**** Excerpted data ****
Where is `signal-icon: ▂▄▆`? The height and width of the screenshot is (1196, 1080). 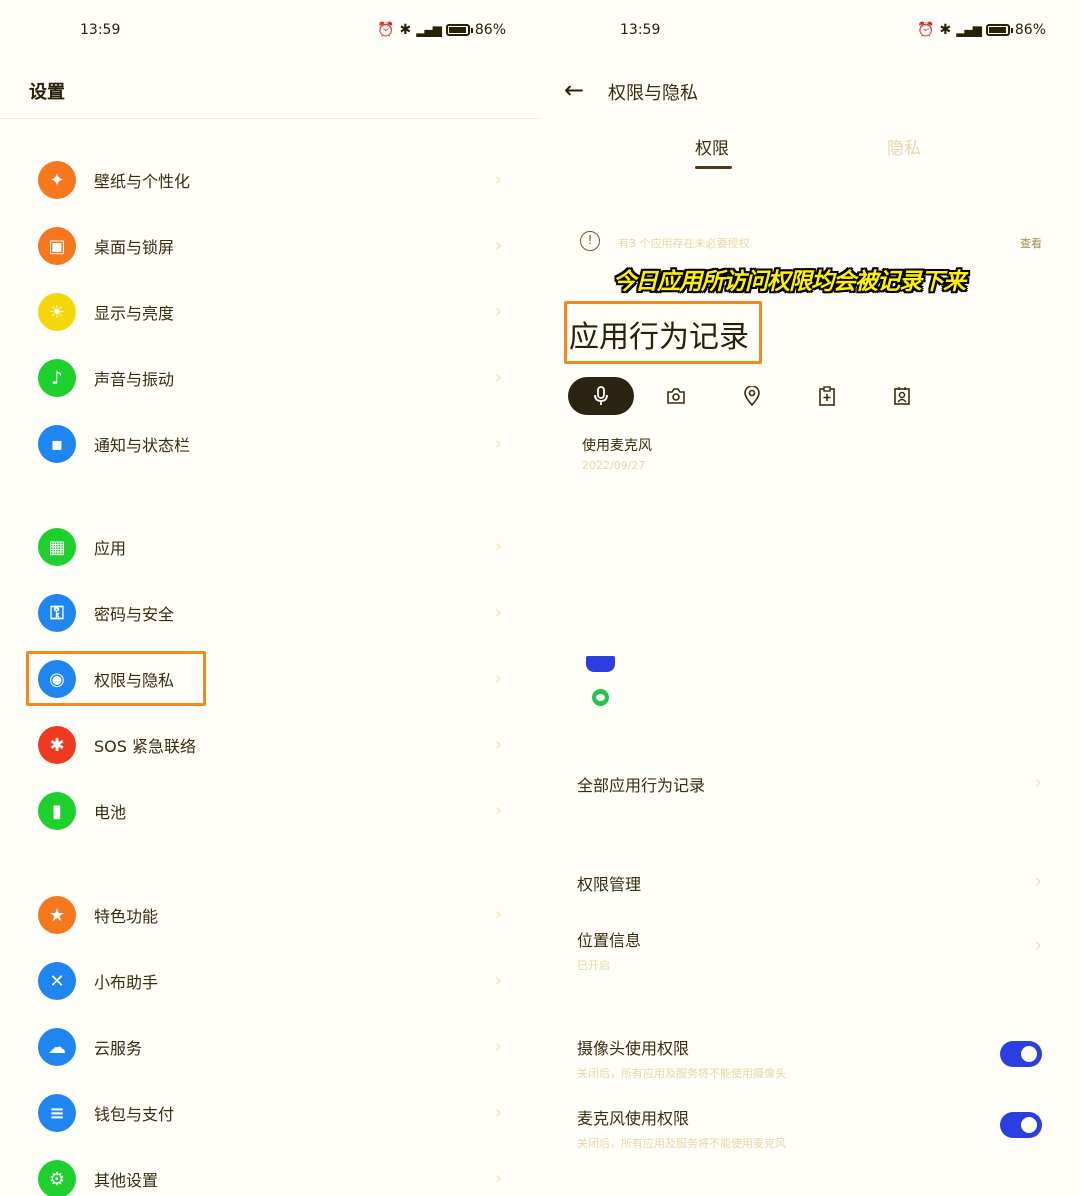 signal-icon: ▂▄▆ is located at coordinates (969, 30).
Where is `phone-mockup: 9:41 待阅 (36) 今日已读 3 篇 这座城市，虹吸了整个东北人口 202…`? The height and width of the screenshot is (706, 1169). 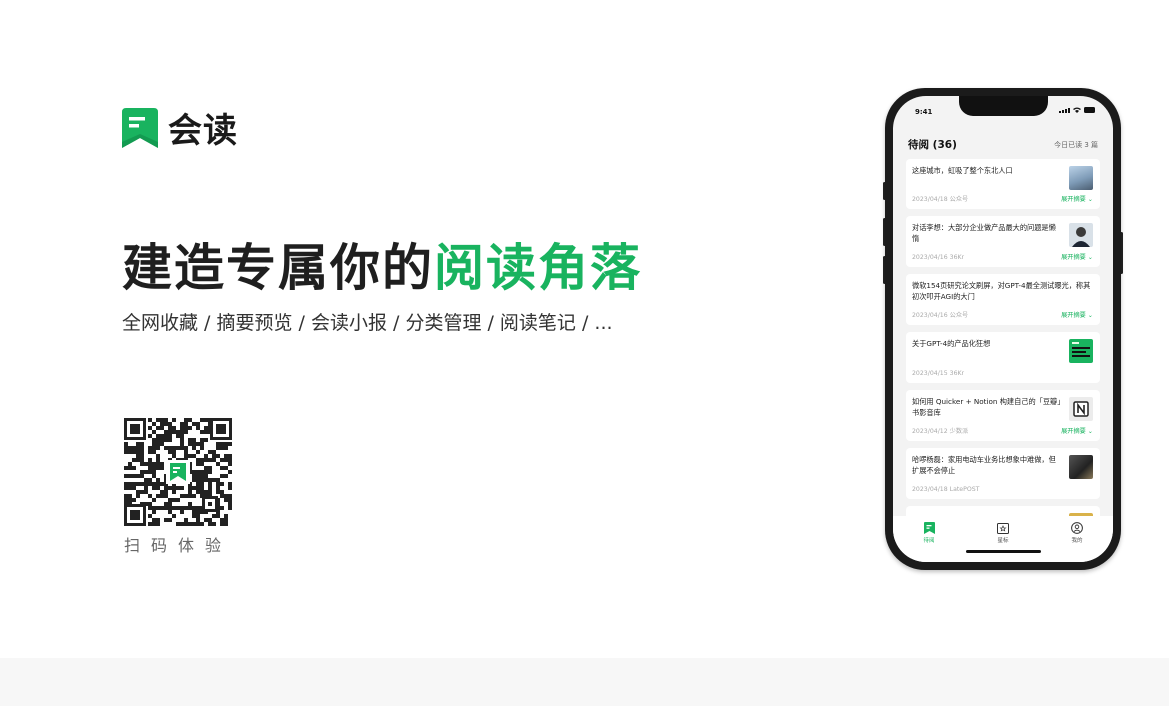
phone-mockup: 9:41 待阅 (36) 今日已读 3 篇 这座城市，虹吸了整个东北人口 202… is located at coordinates (1003, 329).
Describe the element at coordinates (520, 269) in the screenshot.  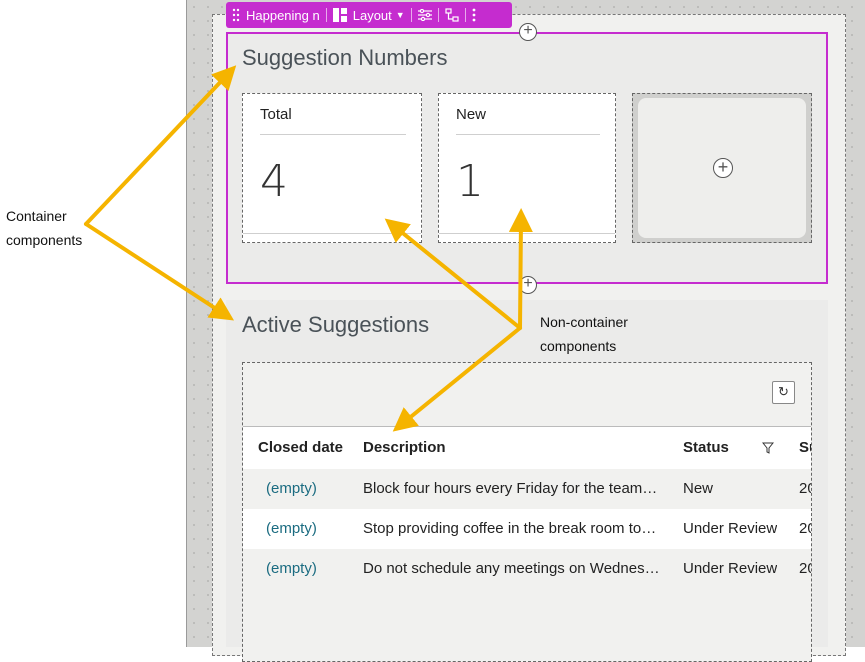
I see `arrow-to-new-card` at that location.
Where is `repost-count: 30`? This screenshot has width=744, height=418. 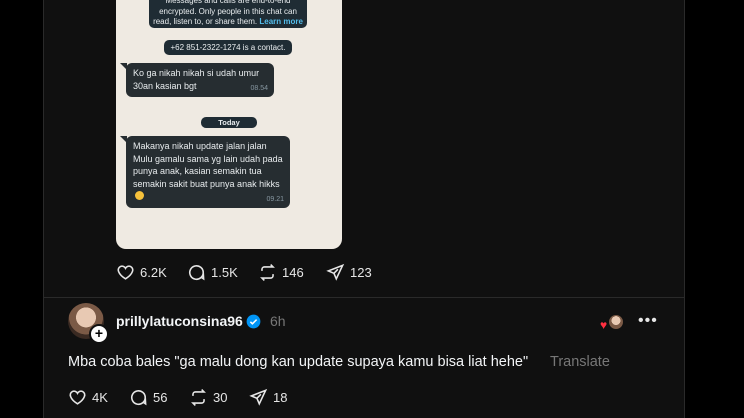
repost-count: 30 is located at coordinates (220, 398).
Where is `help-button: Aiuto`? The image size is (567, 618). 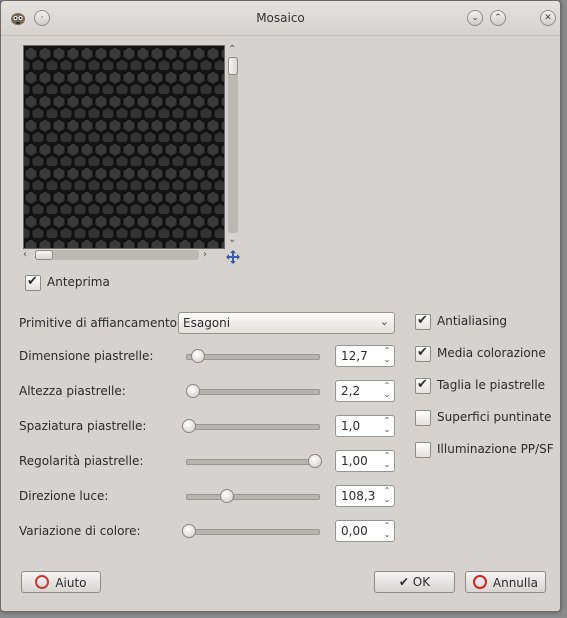 help-button: Aiuto is located at coordinates (61, 582).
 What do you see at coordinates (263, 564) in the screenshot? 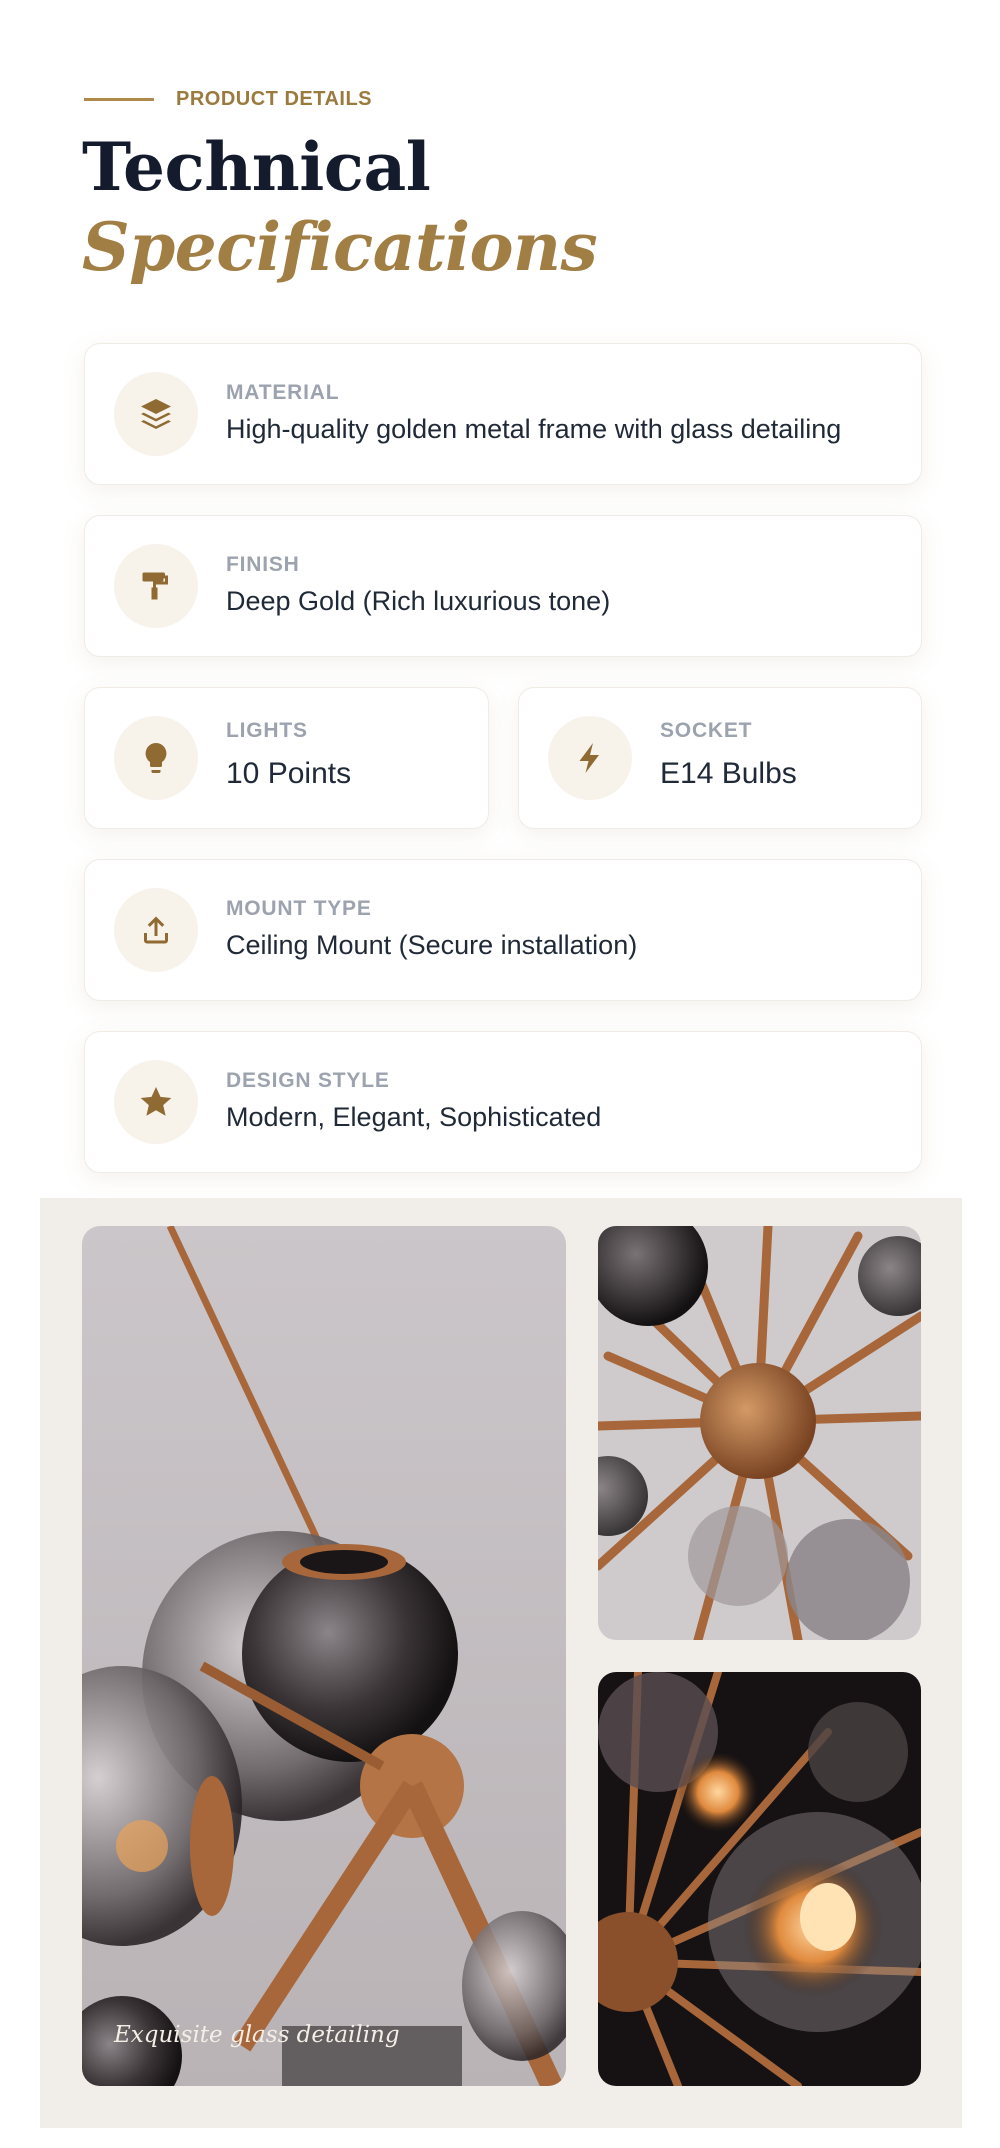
****
● Exercise instructions: Quote the material exactly from the line containing "is (706, 1169)." through the line containing "phone-mockup: 9:41 待阅 (36) 今日已读 3 篇 这座城市，虹吸了整个东北人口 202… is", including both of those lines, and leave the pictures out.

● Exercise answer:
Where is `phone-mockup: 9:41 待阅 (36) 今日已读 3 篇 这座城市，虹吸了整个东北人口 202…`? The height and width of the screenshot is (706, 1169). 
phone-mockup: 9:41 待阅 (36) 今日已读 3 篇 这座城市，虹吸了整个东北人口 202… is located at coordinates (1003, 329).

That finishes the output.